Over the last two weeks I’ve been on five different geolocated audio walks. The way these work is you download an app to your phone, buy an inexpensive walk, go to the start point, put your headphones on and press start. Your phone knows exactly where you are. Following the narrator’s instructions you head off down the street, and entering the next GPS target zone triggers the continuing audio story. Put simply, they work, are entertaining, and provide really interesting insights and points of view.
I went to the First Monday Sound Salon on Tuesday which was held in Brighton. The attendees were all quite advanced, and very diverse in what they are doing. We were given a paper called Urban Sound Planning in Brighton and Hove and a short presentation by Matt Easteal. Matt then took us on a brief tour of Brighton’s Twitterns (alleyways) which are associated with antisocial behaviour and night noise. Part of the councils solution to the problem includes modifying the soundscape – sonic interventions! Brighton is always good fun, so we visited “Quadrophenia Alley”, a mod shrine, with worldwide scooter club stickers up the lamposts.
We also downloaded the Giddy Brighton app which hosts oral histories of teenage memories from the post-war years. It was launched as part of Brighton Festival 2016. One of the creators, Carina Westling, was on hand to explain it. Carina also gave me some good advice on how to apply for lottery funding.

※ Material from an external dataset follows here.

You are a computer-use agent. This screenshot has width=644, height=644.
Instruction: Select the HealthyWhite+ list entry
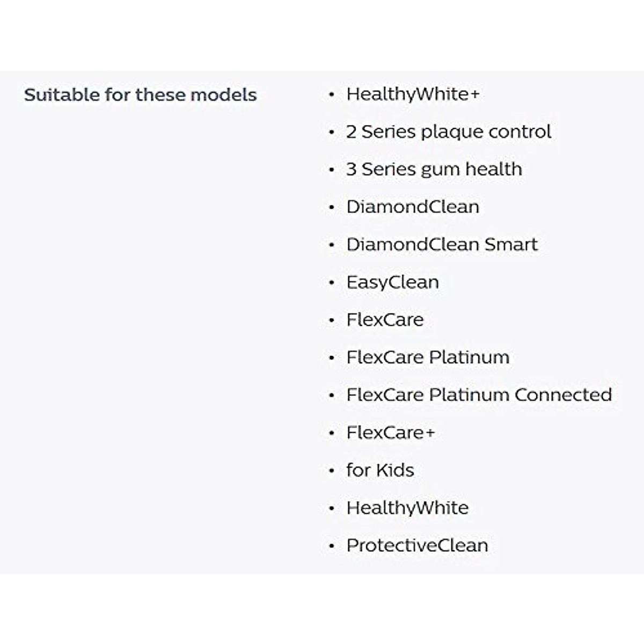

In the pub afterwards I had a long conversation with Miranda Diboll who told me about her Britpop Camden audio tour. I downloaded the tour from the VoiceMap app, and went on the tour yesterday.
As suggested I listened to Miranda’s special Spotify playlist: Britpop Camden Voicemap on the train on the way to the walk. This was an fascinating walk around an area I haven’t been to for a while. Miranda’s knowledge and personal memories really put a different slant on my perceptions of the area.
In the walk Miranda says that Out on the Floor Records has been there for as long as she can remember, and is the place to look for some Britpop gems. I gave my photo the retro look to help you go back to the 1990s. One of the advantages of these audio tours is that you can shut down the app, do something else, and then resume later. I had a great meal just a few doors along from this record shop. Quite apart from the walk itself these tours send you down streets you wouldn’t have explored otherwise.
In the mid 90s Miranda says that you could mix with Britpop stars in the Good Mixer – not many people knew who they were.
Creation Records, formed by Alan McGee were once above this shop. Nearing bankruptcy in 1993 he signed Oasis and hit the jackpot.
I won’t give away anymore of the Britpop Camden Voicemap tour – try it for yourself, I thought it was really interesting.